Il protagonista è il profeta Almustafa chiamato a dare una risposta alla domanda ad un eremita su che cos’è il piacere. E il profeta fornisce un pensiero profondo sull’autentico senso di questa emozione.
“Il Profeta” offre come prima risposta all’eremita che il piacere è “una canzone di libertà”, nel senso che tutto ciò che si può immaginare di poter vivere, ma non è ciò che viviamo realmente. Il poeta utilizza metafore che lasciano intendere che ciò che definiamo come piacere che poi di fatto non coincide con il risultato concreto di ciò che si produce attraverso le concrete azioni.
“È la fioritura dei vostri desideri, Ma non è il loro frutto”, “È una profondità che spinge verso l’alto, Ma non è la valle né la cima”, “È l’uccello in gabbia che prende il volo, Ma non è lo spazio imprigionato”, sono versi che ci fanno capire che il piacere coincide con qualcosa che ci stimola l’anima alla gioia dell’attimo, quindi non è collegabile a nessuna manifestazione definitiva.
il piacere è un canto di libertà, un sottoprodotto della libertà spirituale. Nella libertà, una persona dice “sì” alla vita e non si sottrae ai suoi desideri e ai suoi piaceri. La vita così liberamente abbracciata dà origine a un canto di piacere, il canto di libertà dell’anima. Almustafa amplia questa idea con metafore che paragonano il piacere allo “sbocciare dei tuoi desideri” e la libertà al “frutto” che nutre l’anima.
Il piacere non è il fine ultimo dei nostri desideri, ma una parte della nostra vita, come tale quindi è mutevole e plasmabile nel tempo e nello spazio. Pur essendo fonte di gioia non coincide con la realizzazione di ogni nostra felicità, perché dice il “Profeta” a cantare questa canzone di libertà che va colta con una dose di leggerezza.

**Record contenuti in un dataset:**
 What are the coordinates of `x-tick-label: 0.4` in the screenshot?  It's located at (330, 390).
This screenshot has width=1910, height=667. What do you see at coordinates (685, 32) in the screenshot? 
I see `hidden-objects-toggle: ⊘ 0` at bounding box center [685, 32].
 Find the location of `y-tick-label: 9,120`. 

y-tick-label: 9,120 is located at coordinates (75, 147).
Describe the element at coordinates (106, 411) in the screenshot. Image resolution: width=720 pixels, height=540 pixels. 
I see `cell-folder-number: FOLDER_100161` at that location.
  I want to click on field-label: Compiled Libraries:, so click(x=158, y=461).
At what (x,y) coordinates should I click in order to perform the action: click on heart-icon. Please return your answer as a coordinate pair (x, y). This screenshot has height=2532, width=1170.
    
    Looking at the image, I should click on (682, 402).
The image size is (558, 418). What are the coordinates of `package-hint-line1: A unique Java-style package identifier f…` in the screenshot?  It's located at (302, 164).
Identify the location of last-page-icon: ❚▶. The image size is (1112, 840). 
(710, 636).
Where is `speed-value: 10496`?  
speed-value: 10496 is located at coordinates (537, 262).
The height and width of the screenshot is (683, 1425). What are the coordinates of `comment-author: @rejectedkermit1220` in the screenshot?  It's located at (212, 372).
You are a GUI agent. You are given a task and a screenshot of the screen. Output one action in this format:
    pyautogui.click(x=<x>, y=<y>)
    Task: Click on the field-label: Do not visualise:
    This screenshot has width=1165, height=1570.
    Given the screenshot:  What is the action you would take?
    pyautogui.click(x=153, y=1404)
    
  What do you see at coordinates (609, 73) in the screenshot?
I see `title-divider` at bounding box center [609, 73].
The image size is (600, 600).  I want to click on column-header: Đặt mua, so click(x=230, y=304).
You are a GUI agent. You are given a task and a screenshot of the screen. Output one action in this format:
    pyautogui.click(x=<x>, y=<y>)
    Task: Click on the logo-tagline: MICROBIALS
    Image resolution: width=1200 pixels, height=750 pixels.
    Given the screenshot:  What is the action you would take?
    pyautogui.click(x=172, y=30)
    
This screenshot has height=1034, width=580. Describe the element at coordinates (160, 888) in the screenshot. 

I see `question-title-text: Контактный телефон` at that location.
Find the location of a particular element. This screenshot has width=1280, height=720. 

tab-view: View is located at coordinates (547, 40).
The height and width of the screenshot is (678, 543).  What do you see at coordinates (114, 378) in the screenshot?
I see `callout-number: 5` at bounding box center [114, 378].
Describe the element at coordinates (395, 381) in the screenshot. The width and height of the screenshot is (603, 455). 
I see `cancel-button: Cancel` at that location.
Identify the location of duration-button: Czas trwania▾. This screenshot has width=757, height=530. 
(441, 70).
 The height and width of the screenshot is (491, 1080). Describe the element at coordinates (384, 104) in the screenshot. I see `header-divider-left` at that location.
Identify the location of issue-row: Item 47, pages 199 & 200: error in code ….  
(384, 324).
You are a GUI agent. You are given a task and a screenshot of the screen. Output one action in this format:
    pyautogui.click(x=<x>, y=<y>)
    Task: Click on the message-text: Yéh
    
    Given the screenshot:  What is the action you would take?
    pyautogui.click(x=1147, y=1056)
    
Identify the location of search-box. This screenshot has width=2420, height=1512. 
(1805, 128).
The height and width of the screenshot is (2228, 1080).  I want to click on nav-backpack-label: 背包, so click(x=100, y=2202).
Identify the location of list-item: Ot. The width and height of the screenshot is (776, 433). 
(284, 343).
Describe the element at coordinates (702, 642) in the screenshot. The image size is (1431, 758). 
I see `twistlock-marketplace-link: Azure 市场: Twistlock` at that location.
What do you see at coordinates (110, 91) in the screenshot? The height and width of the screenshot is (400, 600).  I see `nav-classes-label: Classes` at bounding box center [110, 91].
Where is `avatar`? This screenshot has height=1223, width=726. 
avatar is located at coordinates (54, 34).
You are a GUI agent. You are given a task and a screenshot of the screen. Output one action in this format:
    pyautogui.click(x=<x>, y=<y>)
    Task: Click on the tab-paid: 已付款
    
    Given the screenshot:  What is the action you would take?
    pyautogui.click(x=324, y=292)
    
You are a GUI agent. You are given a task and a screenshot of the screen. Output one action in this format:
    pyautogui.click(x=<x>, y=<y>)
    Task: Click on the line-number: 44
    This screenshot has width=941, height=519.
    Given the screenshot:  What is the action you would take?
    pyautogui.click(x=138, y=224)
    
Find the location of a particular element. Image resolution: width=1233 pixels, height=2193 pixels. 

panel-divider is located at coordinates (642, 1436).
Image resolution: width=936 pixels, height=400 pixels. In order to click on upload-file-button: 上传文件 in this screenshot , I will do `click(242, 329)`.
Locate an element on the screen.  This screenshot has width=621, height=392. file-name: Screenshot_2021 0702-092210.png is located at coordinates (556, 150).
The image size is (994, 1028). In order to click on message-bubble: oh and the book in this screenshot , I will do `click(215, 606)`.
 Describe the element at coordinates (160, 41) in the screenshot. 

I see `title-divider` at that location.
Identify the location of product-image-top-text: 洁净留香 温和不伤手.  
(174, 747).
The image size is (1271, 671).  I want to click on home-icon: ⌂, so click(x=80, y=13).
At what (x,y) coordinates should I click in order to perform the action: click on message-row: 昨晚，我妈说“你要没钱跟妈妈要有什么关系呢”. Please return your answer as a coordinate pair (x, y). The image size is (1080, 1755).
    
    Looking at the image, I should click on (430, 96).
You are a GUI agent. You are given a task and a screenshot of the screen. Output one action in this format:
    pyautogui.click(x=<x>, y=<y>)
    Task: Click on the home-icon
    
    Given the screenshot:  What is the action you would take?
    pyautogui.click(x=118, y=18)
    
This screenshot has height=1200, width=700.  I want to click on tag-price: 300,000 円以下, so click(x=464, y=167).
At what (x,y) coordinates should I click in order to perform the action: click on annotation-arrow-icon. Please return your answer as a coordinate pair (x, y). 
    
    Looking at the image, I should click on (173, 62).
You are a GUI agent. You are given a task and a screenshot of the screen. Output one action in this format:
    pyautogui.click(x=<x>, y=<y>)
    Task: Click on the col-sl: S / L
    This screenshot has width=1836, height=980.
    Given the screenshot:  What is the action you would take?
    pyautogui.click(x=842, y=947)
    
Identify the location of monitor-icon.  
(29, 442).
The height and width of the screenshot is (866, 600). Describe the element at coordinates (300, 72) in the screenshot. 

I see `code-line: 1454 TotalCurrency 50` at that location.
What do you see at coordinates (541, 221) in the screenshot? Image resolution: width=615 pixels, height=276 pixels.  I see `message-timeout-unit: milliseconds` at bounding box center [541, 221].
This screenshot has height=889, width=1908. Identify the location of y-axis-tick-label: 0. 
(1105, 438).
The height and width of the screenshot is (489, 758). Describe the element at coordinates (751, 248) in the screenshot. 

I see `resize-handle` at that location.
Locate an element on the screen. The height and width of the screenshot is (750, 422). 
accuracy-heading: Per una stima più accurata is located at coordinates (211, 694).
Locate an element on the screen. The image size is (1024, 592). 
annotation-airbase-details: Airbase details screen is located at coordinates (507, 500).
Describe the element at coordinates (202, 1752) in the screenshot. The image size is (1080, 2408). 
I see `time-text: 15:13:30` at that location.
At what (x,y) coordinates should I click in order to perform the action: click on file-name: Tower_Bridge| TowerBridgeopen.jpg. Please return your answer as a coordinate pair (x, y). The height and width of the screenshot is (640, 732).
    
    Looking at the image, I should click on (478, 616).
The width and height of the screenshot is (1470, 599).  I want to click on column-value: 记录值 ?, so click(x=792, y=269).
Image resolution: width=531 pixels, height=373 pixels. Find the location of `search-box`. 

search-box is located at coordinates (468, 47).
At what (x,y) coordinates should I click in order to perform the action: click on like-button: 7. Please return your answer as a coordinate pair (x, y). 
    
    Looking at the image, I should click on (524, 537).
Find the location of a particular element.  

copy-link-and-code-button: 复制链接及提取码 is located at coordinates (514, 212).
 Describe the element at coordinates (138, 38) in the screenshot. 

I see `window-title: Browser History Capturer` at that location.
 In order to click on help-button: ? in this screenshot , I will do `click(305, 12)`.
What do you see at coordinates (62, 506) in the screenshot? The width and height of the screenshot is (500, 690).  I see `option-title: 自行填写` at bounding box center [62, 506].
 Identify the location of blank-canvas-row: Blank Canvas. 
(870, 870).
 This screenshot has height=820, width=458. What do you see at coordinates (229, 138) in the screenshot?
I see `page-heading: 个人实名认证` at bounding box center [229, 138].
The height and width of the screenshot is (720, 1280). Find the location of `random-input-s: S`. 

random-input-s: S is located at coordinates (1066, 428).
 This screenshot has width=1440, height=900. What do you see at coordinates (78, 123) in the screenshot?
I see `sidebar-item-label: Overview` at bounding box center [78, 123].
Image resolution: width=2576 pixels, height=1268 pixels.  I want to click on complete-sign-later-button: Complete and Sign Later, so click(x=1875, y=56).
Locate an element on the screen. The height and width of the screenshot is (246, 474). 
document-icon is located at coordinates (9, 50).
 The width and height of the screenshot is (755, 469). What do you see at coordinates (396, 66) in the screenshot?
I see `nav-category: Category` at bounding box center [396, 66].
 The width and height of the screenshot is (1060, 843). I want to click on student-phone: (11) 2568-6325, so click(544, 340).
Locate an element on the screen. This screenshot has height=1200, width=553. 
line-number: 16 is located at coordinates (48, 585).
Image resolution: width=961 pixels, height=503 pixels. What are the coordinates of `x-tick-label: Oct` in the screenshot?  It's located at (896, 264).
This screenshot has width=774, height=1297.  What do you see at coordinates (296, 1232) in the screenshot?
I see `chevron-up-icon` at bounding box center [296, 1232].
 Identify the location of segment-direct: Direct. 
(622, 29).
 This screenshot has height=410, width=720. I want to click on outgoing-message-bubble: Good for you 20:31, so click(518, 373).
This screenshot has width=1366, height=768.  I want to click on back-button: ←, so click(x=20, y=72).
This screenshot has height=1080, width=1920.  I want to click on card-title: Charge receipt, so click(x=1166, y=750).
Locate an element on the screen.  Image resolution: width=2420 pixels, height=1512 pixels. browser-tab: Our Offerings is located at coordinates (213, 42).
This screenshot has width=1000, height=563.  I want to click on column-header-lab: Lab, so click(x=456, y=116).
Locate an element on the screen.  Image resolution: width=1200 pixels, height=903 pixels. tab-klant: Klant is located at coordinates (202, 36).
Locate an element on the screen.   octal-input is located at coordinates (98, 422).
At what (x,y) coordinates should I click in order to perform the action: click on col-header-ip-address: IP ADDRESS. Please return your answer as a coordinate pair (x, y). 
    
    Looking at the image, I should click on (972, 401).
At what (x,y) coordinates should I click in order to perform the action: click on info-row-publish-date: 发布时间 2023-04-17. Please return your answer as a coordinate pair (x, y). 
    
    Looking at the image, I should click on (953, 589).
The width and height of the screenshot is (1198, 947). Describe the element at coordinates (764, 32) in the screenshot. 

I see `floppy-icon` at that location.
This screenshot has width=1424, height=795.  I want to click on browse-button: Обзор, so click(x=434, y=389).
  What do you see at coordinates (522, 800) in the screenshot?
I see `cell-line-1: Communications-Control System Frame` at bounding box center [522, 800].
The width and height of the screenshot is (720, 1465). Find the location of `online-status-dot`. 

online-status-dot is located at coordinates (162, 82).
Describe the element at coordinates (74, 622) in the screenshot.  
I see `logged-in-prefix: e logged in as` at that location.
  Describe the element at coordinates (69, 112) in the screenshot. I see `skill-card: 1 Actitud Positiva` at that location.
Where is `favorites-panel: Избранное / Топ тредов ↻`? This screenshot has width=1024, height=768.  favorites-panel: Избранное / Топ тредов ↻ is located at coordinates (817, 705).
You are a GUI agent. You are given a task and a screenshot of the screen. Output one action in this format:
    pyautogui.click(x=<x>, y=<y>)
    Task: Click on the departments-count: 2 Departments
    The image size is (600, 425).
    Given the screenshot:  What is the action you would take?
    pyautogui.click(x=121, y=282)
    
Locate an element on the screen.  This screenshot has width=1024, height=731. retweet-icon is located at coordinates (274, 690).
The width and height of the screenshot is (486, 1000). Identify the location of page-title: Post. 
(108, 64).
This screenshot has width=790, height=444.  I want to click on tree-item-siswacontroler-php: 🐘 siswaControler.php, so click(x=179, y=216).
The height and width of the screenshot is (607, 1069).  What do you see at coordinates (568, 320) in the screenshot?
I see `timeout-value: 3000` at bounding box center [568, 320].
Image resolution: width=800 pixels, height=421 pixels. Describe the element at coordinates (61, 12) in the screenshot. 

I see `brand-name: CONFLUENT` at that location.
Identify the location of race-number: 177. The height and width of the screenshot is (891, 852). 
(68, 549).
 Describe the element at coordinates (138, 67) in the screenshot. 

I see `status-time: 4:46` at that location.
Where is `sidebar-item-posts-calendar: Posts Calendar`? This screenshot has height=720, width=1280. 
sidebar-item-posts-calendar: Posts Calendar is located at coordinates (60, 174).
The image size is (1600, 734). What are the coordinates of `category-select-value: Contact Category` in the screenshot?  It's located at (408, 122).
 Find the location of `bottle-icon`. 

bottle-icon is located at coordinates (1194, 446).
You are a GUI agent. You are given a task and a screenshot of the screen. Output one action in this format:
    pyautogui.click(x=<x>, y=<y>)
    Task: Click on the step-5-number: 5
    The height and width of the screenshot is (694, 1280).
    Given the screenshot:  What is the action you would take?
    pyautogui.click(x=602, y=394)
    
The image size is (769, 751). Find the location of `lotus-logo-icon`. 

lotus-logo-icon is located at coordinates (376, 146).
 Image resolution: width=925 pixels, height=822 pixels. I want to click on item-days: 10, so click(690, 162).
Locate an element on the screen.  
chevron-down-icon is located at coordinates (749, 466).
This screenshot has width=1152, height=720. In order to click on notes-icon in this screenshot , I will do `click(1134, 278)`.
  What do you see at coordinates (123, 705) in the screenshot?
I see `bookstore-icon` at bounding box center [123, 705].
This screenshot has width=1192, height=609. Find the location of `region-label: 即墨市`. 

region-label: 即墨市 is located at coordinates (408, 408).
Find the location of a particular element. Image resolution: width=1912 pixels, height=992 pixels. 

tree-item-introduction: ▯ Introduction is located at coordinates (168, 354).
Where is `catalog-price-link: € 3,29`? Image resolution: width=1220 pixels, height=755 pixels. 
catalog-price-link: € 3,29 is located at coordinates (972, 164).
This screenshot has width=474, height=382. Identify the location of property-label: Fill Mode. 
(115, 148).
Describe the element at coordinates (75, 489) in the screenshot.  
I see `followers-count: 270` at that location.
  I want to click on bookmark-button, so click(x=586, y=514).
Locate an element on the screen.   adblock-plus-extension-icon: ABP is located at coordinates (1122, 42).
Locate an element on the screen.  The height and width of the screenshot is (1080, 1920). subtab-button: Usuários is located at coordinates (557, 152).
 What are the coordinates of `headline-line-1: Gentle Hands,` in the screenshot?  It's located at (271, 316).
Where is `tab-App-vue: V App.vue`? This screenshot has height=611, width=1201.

**ISTRUZIONI DEL COMPITO:**
Indica se ciascuna delle seguenti affermazioni concorda con il testo sul piacere nel «Profeta». Per ognuna rispondi sì o no e riporta, citandole alla lettera, le parole del testo che lo stabiliscono.
1. Il piacere è il fine ultimo dei nostri desideri.
2. Il piacere viene descritto come un sottoprodotto della libertà spirituale.
3. Nella libertà una persona si sottrae ai propri desideri.

**RISULTATO DEL COMPITO:**
1. No: «Il piacere non è il fine ultimo dei nostri desideri, ma una parte della nostra vita».
2. Sì: «il piacere è un canto di libertà, un sottoprodotto della libertà spirituale».
3. No: «Nella libertà, una persona dice “sì” alla vita e non si sottrae ai suoi desideri e ai suoi piaceri».